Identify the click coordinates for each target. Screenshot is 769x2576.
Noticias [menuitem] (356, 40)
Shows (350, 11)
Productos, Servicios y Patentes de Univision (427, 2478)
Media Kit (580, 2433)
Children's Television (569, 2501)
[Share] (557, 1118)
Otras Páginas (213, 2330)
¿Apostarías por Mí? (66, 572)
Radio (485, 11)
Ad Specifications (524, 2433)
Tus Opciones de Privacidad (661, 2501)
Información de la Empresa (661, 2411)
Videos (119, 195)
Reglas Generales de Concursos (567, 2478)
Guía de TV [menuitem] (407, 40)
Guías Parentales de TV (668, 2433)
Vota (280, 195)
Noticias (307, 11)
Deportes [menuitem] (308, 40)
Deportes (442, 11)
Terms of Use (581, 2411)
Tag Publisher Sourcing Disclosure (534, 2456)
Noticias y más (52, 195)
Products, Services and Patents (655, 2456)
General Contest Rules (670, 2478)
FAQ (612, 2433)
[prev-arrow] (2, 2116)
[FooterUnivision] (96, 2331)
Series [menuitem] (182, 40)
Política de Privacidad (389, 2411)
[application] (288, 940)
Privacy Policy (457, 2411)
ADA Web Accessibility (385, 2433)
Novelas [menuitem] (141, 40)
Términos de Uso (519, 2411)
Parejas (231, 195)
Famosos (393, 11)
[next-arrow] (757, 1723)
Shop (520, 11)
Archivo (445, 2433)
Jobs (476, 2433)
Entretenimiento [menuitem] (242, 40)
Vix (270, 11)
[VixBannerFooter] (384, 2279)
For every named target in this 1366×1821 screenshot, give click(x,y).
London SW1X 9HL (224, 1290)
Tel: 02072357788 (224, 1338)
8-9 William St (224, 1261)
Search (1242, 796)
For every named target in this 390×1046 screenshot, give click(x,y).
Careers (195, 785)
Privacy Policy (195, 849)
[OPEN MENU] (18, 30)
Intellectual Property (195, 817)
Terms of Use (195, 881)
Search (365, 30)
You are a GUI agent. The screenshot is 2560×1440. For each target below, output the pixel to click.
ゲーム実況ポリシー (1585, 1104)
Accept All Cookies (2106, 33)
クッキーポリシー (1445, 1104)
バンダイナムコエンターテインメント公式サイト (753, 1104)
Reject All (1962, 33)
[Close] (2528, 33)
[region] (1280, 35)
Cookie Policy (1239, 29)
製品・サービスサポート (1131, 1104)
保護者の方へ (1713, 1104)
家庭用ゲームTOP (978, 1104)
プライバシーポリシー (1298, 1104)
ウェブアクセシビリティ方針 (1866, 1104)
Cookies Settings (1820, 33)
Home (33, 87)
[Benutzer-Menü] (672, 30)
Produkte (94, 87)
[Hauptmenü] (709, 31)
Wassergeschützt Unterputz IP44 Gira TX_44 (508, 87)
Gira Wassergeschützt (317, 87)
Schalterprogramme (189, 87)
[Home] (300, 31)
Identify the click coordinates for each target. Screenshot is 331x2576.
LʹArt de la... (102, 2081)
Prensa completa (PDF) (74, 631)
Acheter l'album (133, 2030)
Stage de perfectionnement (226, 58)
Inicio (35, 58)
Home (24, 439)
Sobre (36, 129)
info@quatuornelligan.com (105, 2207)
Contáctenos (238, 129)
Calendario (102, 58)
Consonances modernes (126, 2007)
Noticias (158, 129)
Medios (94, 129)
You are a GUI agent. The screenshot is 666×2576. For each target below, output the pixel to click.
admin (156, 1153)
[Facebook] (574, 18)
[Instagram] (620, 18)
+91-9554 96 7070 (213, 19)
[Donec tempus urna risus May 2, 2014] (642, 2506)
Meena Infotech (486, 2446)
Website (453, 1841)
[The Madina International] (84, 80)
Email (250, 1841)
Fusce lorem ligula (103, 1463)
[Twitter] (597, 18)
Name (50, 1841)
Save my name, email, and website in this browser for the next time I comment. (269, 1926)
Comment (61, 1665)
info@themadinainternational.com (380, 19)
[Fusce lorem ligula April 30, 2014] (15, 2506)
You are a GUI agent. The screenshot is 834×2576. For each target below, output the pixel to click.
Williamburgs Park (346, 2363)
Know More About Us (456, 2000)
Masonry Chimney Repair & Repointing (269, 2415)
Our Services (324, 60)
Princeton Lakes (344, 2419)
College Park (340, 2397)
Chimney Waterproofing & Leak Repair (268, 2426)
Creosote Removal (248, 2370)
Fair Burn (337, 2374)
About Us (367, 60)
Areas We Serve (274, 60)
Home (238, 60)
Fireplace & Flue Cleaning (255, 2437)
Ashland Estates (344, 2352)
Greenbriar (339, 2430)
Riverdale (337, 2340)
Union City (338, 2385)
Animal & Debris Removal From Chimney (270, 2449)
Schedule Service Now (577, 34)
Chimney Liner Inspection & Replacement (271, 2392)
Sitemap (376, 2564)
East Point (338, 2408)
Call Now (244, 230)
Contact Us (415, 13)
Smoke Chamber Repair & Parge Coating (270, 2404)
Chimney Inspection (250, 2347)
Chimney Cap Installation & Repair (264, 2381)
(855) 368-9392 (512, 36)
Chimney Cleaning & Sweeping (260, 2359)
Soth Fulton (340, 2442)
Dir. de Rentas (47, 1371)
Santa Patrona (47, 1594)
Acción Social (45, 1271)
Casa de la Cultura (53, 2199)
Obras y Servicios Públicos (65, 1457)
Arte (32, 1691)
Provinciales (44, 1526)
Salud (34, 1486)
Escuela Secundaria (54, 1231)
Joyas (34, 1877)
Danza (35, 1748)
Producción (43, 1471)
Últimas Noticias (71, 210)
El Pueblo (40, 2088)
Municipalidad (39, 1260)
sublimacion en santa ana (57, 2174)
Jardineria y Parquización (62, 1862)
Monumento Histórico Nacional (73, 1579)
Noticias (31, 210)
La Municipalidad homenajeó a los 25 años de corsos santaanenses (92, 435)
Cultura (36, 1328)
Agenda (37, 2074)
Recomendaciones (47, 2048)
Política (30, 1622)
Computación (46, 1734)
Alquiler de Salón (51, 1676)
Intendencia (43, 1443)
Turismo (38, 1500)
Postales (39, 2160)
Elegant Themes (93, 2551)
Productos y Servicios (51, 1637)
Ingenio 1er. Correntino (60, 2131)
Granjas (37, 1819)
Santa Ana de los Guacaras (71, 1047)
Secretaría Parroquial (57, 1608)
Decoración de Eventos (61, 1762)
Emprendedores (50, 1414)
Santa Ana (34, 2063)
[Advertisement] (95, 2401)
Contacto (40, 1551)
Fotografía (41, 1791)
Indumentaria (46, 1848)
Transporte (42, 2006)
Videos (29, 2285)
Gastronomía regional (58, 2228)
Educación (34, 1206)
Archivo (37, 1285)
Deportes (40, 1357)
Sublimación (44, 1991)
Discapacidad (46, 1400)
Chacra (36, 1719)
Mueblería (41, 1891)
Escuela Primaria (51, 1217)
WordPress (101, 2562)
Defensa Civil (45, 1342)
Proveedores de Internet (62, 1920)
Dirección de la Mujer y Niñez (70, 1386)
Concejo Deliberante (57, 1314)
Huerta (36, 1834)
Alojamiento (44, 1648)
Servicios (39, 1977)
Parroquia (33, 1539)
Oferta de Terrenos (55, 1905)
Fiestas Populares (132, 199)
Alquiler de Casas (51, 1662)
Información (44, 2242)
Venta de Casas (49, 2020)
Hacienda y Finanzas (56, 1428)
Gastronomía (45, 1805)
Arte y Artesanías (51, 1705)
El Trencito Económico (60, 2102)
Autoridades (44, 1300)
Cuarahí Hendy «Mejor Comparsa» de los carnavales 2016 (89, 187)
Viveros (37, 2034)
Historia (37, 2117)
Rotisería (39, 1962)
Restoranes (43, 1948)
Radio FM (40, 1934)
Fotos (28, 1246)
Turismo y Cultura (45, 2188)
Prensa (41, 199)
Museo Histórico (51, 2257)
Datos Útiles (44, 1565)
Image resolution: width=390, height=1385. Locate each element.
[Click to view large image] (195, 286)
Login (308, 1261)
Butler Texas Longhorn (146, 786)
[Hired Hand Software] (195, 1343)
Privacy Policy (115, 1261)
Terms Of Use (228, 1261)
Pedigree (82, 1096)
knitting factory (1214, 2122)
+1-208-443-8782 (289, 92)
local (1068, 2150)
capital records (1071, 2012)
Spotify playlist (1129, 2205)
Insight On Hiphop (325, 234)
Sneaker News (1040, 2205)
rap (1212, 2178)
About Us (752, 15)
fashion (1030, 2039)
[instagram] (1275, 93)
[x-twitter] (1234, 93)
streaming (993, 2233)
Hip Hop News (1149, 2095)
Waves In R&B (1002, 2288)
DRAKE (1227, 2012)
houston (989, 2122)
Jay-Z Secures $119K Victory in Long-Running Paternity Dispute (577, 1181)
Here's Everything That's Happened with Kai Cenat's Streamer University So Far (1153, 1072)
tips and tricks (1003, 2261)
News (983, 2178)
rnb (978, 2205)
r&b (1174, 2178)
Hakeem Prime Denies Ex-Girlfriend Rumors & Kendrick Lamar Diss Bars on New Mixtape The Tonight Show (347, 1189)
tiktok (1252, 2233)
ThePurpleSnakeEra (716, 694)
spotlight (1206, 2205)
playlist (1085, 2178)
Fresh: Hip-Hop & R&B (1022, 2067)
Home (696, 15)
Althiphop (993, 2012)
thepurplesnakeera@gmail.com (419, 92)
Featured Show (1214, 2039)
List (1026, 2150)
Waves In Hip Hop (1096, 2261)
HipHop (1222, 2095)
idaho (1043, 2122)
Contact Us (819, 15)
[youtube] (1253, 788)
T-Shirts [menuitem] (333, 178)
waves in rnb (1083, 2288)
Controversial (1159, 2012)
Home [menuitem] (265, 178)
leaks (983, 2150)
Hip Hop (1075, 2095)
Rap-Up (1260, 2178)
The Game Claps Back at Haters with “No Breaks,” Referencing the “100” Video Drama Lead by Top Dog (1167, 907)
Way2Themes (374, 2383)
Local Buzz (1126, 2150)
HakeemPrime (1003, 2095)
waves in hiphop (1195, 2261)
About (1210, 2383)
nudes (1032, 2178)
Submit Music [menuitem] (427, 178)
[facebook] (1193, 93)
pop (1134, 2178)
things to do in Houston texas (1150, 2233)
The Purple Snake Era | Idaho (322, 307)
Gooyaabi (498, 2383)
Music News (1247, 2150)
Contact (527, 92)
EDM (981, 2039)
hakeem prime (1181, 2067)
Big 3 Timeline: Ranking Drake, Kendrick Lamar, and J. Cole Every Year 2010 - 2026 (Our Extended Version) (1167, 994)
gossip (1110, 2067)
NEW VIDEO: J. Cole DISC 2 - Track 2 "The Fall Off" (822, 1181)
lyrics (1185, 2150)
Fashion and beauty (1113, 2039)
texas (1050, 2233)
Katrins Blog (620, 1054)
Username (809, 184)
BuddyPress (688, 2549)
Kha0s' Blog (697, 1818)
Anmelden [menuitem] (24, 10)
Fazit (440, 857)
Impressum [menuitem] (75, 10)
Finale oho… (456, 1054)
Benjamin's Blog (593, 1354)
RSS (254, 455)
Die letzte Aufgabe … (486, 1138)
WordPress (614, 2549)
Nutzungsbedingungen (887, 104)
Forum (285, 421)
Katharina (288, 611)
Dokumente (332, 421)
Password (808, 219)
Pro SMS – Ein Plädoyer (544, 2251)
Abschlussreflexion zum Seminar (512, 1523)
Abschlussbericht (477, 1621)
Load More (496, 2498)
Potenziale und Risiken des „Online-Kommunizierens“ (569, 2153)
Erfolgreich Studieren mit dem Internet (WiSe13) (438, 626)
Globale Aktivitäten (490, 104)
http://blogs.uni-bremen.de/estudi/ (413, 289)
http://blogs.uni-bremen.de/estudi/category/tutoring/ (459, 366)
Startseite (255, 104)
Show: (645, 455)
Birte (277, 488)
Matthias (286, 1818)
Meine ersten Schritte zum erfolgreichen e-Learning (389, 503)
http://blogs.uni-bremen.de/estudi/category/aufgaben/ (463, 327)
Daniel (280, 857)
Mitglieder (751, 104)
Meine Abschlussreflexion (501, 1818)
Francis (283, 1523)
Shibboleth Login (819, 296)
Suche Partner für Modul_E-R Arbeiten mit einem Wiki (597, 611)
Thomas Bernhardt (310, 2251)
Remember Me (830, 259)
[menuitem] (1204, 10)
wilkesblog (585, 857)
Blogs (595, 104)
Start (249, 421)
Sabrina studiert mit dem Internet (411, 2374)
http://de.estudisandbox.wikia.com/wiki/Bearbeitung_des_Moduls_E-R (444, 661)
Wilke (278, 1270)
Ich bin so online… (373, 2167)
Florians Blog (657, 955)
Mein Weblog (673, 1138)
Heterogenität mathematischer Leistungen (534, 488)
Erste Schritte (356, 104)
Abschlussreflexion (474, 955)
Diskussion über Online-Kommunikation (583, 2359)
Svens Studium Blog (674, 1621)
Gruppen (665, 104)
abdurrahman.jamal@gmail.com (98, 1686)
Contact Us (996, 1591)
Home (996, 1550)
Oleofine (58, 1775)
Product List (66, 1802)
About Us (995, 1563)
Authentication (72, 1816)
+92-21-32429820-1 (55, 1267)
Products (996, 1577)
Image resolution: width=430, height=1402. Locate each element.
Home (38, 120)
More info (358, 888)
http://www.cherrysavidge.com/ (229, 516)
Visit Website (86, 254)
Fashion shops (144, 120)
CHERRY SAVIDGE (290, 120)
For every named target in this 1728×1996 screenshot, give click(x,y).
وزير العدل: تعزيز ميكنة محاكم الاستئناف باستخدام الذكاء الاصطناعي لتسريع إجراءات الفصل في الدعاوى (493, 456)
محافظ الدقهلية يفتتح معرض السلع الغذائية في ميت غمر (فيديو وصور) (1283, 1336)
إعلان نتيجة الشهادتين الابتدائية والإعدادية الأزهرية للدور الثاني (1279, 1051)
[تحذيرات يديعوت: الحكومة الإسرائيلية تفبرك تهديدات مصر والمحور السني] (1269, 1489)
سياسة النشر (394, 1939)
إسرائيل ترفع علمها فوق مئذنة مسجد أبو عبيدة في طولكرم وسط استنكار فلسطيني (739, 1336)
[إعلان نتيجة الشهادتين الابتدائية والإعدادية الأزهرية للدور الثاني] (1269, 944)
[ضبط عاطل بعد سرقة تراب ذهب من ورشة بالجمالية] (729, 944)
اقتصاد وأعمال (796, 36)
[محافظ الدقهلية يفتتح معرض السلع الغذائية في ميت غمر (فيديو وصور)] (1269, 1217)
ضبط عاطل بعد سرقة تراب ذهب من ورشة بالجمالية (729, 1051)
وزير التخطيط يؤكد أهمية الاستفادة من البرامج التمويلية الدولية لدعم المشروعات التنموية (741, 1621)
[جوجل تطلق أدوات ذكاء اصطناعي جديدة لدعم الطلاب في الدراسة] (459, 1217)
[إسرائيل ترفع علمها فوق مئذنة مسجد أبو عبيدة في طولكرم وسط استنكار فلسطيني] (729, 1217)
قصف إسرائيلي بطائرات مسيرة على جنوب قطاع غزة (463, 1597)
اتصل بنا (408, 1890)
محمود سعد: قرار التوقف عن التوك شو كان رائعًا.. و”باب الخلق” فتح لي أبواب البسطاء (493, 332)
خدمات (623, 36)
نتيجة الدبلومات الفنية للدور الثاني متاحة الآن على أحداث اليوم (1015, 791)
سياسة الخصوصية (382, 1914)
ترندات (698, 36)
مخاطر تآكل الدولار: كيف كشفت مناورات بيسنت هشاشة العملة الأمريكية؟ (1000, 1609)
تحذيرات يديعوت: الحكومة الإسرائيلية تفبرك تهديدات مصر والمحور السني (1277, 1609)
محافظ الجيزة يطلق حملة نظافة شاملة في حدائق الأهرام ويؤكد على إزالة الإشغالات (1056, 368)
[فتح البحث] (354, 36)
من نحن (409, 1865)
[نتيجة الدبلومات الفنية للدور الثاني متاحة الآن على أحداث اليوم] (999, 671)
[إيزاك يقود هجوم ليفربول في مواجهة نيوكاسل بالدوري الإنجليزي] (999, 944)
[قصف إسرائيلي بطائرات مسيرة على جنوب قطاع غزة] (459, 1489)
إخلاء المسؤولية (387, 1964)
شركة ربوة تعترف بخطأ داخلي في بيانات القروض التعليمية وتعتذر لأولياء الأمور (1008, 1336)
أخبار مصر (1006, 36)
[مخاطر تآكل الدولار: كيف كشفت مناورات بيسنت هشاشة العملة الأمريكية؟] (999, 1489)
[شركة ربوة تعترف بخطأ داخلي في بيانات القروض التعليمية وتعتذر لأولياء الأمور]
^^^^^^^^^^^^^^^^
## What you have to do
Having output the line that contains "Radio (485, 11)", stop. Every line before it, back to the first line of the data, must be reproduced exactly.

## Exercise solution
Identify the click coordinates for each target. Screenshot is 769x2576.
Noticias [menuitem] (356, 40)
Shows (350, 11)
Productos, Servicios y Patentes de Univision (427, 2478)
Media Kit (580, 2433)
Children's Television (569, 2501)
[Share] (557, 1118)
Otras Páginas (213, 2330)
¿Apostarías por Mí? (66, 572)
Radio (485, 11)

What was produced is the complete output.